>>
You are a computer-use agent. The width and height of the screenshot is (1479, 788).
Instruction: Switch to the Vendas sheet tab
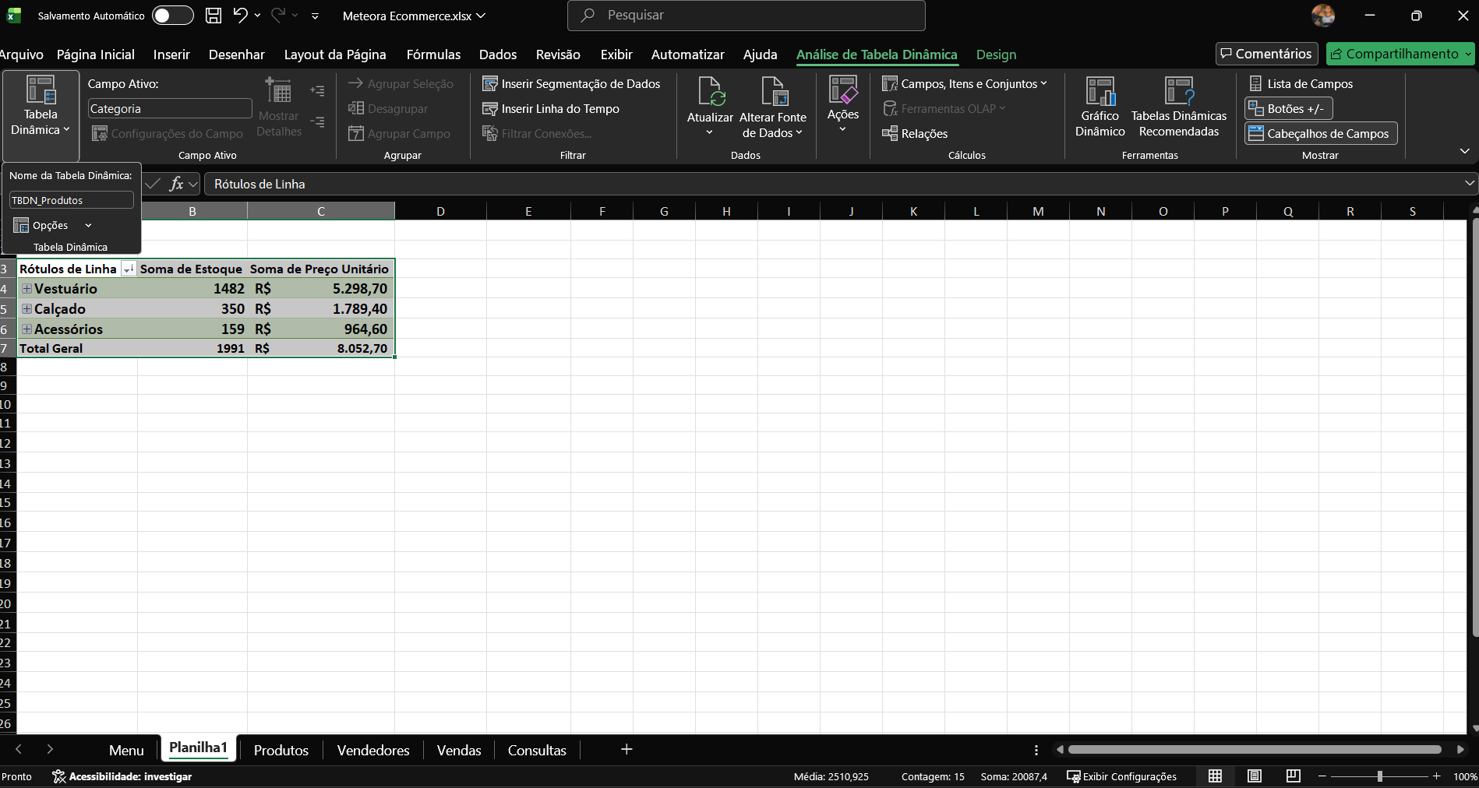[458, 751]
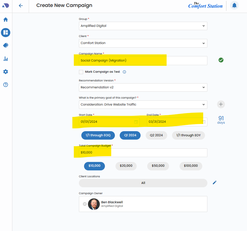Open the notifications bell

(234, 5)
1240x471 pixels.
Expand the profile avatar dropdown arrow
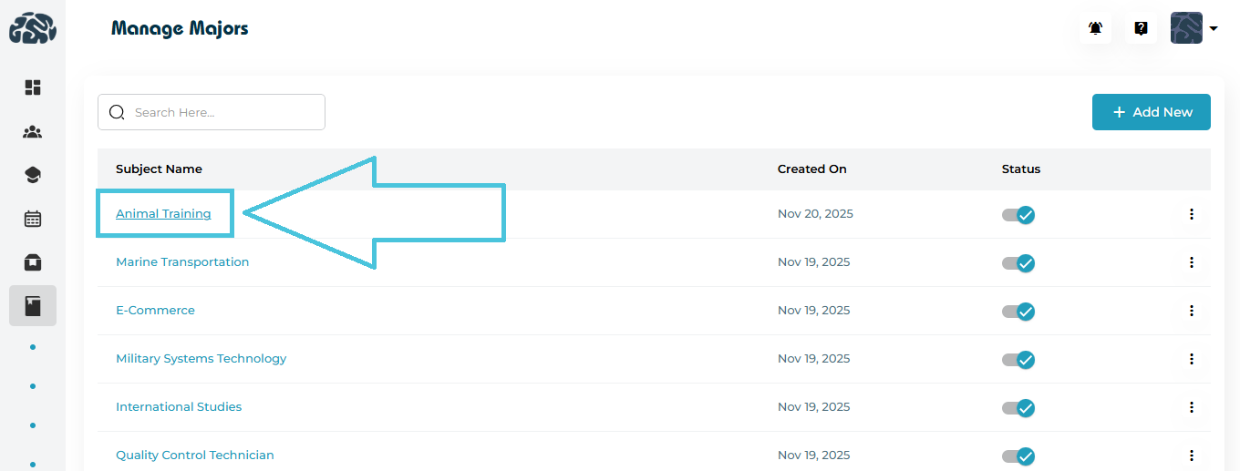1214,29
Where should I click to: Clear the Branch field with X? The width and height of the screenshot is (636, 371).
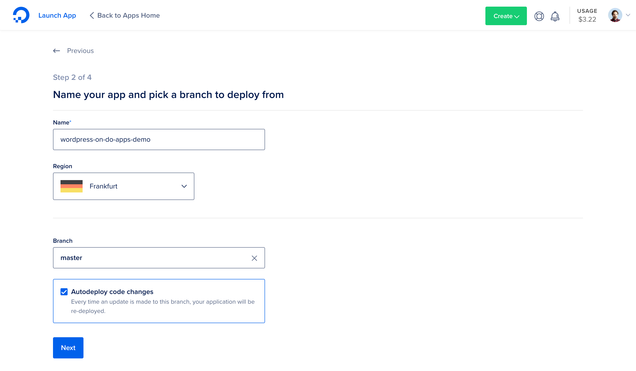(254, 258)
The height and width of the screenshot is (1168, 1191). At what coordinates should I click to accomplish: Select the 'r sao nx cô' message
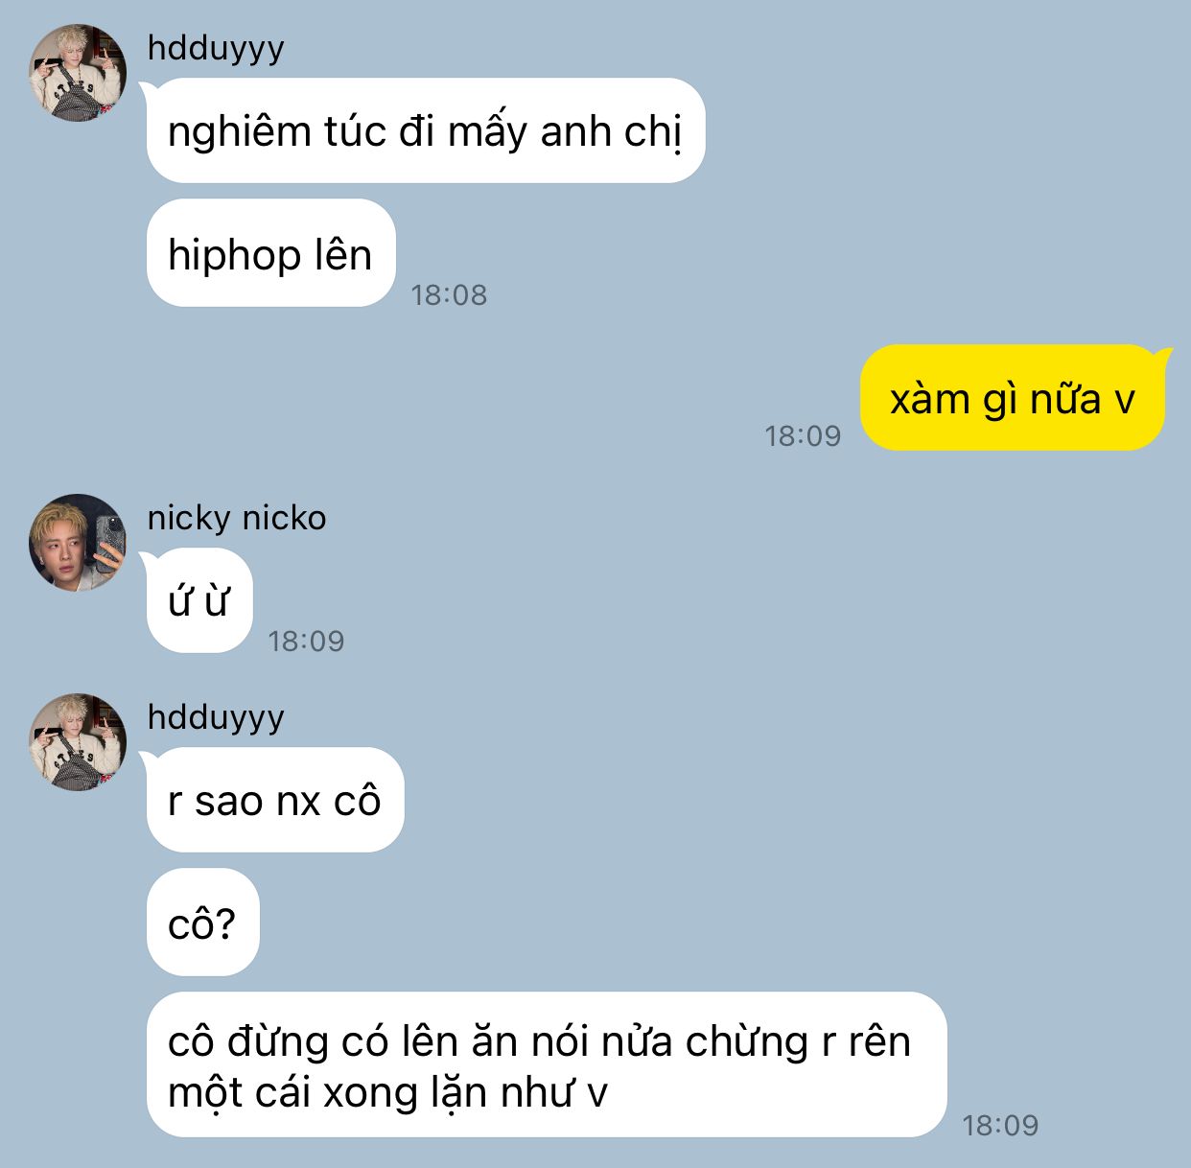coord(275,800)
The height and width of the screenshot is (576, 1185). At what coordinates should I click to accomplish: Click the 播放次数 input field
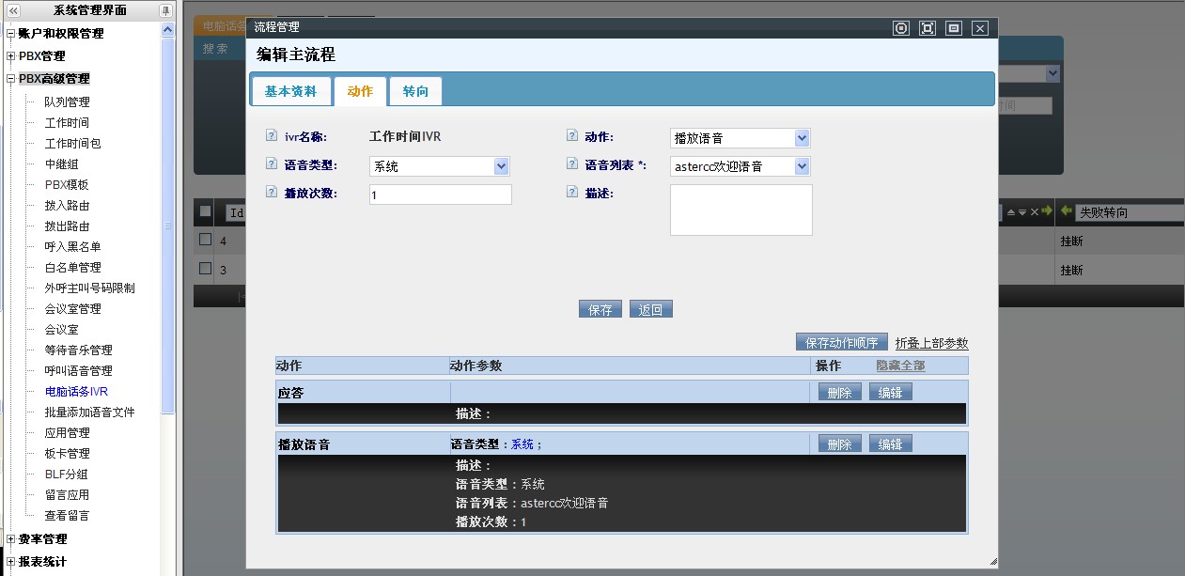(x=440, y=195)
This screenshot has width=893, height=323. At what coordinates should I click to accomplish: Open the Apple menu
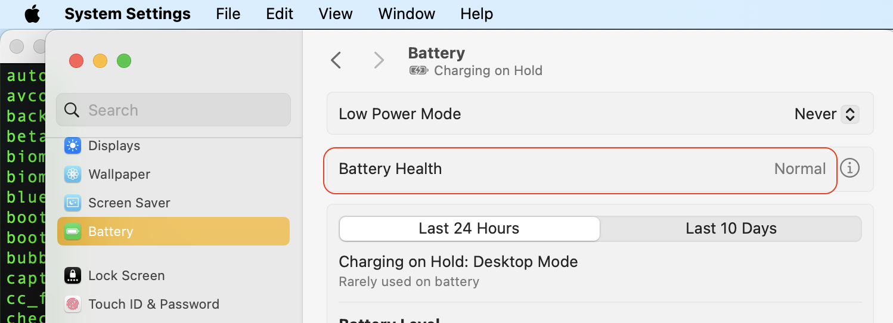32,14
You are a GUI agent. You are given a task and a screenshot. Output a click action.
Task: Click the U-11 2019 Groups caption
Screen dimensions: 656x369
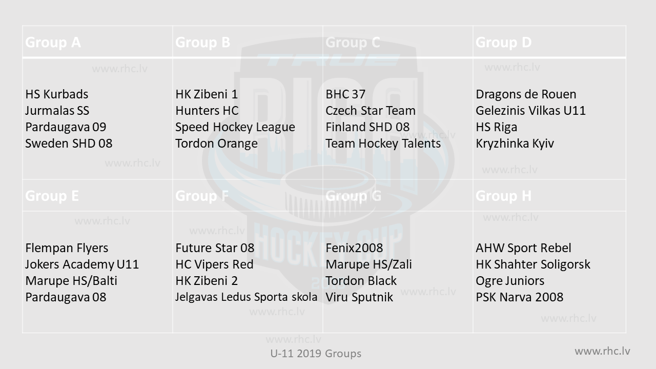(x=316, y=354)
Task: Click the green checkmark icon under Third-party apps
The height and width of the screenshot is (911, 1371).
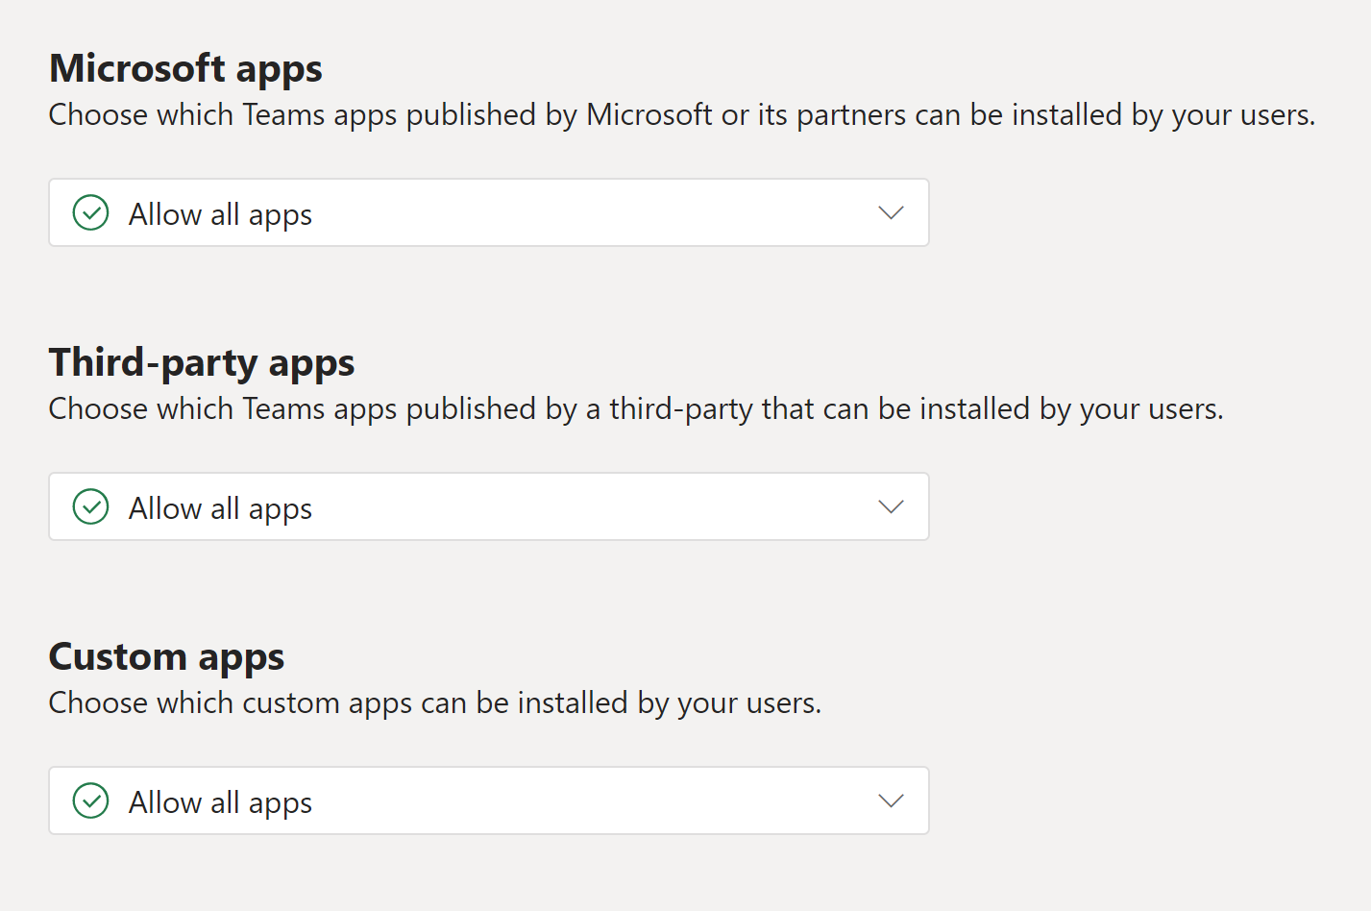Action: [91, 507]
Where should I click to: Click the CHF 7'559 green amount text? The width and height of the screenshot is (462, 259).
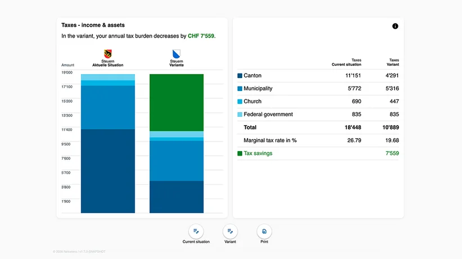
<<
## WHAT IS EXPECTED
Could you set down the records above word for word, without any of the pictures?

## ANSWER
You are a computer-use agent. The width and height of the screenshot is (1479, 788).
Instruction: Switch to the Vendas sheet tab
[458, 751]
Open the notifications bell

(234, 5)
1240x471 pixels.
Expand the profile avatar dropdown arrow
1214,29
Where should I click to: Clear the Branch field with X? The width and height of the screenshot is (636, 371).
(254, 258)
The height and width of the screenshot is (1168, 1191). At what coordinates should I click to accomplish: Select the 'r sao nx cô' message
coord(275,800)
The height and width of the screenshot is (576, 1185). At what coordinates should I click to accomplish: Click the 播放次数 input field
(x=440, y=195)
This screenshot has width=893, height=323. At what coordinates should I click to accomplish: Open the Apple menu
32,14
You are a GUI agent. You are given a task and a screenshot. Output a click action.
Task: Click the U-11 2019 Groups caption
Screen dimensions: 656x369
(x=316, y=354)
Task: Click the green checkmark icon under Third-party apps
The height and width of the screenshot is (911, 1371).
Action: [91, 507]
Where should I click to: Click the CHF 7'559 green amount text? The width and height of the screenshot is (462, 259).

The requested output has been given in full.